### WORK REQUIRED
Reproduce each of the entries below word for word, keeping every line as it stands.

_ _ _ _ _ _ _

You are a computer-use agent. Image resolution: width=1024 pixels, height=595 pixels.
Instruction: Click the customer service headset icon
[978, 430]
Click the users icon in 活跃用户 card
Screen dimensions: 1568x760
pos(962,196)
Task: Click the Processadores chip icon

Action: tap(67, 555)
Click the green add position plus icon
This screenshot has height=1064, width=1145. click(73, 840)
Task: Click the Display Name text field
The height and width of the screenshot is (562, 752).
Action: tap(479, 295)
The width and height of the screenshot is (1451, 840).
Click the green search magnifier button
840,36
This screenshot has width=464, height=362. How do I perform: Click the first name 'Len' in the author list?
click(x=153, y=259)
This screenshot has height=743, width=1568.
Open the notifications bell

_ _ _ _ _ _ _

### THE RESULT
You are a computer-use agent. Image resolution: width=1024 pixels, height=595 pixels.
Instruction: Click the customer service headset icon
[978, 430]
Click the users icon in 活跃用户 card
Screen dimensions: 1568x760
pos(962,196)
Task: Click the Processadores chip icon

Action: tap(67, 555)
Click the green add position plus icon
This screenshot has height=1064, width=1145. click(73, 840)
Task: Click the Display Name text field
The height and width of the screenshot is (562, 752).
Action: tap(479, 295)
The width and height of the screenshot is (1451, 840).
Click the green search magnifier button
840,36
This screenshot has width=464, height=362. How do I perform: Click the first name 'Len' in the author list?
click(x=153, y=259)
This screenshot has height=743, width=1568.
Open the notifications bell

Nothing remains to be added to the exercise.